One example that we often throw around (HT to Janet Haven at the Open Society Foundations for originally turning us onto this) is the way in which the "traditional" freedom of information advocates and practitioners are often disconnected from the new generation of "born digital" civic hackers, particularly those focused on leveraging technology to exploit open government data in exciting new ways. The argument goes that both communities could benefit from each other's experiences, technologies, and tactics and that together they could do great things in promoting greater transparency and accessibility of government information.
We had another possible coupling that we wanted to throw out there for comment and discussion: how often are the computer assisted reporting (CAR) folks talking to the open data crowd? We know of some great stuff that the Open Knowledge Foundation is doing with reporters, as well as Sunlight Foundation's amazing work that has always integrated media training and outreach with data-driven technology innovations.
Part of the reason why some of us at Global Integrity, especially those that come from a reporting background, are so attuned to the possibilities of open data is that we cut our teeth in the pre-open data era. This dark time was one where doing journalistic reporting using government data meant investing hundreds of hours into horrible, laborious "scraping" of PDFs and web screens. If you've never assembled, cleaned, and standardized a massive database from scratch, it's hard to appreciate the awesomeness that is a highly standardized, tagged database provided by an organization/government that requires zero cleaning in order to analyze it. Thank you, XML.
We know the CAR community is increasingly sophisticated when it comes to exploiting web-based technologies to assemble, analyze, report on, and publish stories based on Big Data.
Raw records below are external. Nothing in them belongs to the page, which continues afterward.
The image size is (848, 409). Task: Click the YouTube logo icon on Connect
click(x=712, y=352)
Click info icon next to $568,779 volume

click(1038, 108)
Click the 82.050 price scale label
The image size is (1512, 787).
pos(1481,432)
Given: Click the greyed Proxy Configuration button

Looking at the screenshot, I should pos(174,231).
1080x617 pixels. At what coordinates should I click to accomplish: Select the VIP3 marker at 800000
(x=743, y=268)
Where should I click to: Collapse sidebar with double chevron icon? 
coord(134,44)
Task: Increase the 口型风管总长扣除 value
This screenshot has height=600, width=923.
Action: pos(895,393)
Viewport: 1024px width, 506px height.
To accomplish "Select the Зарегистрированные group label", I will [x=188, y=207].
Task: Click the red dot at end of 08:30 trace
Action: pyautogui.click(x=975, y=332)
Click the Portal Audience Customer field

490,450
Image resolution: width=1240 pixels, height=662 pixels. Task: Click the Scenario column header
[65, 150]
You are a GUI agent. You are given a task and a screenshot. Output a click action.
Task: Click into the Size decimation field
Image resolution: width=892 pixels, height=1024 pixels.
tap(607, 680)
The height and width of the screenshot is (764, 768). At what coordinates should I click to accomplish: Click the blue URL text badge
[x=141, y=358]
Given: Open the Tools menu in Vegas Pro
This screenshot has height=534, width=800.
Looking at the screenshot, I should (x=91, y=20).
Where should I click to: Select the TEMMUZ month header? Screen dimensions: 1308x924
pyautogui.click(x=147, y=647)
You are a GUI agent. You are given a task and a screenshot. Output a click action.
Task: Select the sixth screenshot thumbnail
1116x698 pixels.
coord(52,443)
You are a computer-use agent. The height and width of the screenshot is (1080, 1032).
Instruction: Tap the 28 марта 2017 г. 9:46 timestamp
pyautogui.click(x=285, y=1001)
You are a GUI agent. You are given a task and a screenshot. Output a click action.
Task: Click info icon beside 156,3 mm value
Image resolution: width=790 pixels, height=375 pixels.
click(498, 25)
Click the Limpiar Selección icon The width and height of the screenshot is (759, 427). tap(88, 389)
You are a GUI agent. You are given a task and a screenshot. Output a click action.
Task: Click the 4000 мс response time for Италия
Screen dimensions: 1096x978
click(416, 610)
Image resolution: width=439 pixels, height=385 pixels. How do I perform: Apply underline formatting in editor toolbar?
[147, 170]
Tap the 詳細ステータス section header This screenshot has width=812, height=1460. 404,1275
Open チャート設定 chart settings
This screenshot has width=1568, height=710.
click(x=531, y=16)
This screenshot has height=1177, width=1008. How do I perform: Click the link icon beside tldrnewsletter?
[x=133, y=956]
We're just curious how often the CAR crowd is talking to the open data hackers, and if it's not too often, whether there are opportunities to do more of that. (These kinds of possible synergies are what have inspired us to try and assemble a Transparency Hub here in Washington, DC.)
Enlighten us, please, in the Comments!
— Nathaniel Heller
There’s been a couple times this conversation has happened and turned into real results. My favorite of them has been Hacks/Hackers, which was started by our former Center for Public Integrity colleague Aron Pilhofer, among others. They have a help desk which is pretty useful. http://help.hackshackers.com/questions/
When I was at the first CityCamp in Chicago, we were part of a conversation of people who wanted to do something along the lines you propose — I ran an email list called Sheetcake for a while, until we decided to merge into the Hacks/Hackers community.
In other news Kevin Curry, a fine journalist (and onetime Sheetcake member), is now running Code for America’s CfA Brigade, which is a premier civic hacker project being run by a card carrying old school (but data savvy) reporter. http://codeforamerica.org/author/kevin/
Another example is the Knight/Mozilla journalism partnership.
Good stuff. I forgot about Aaron’s work along those lines.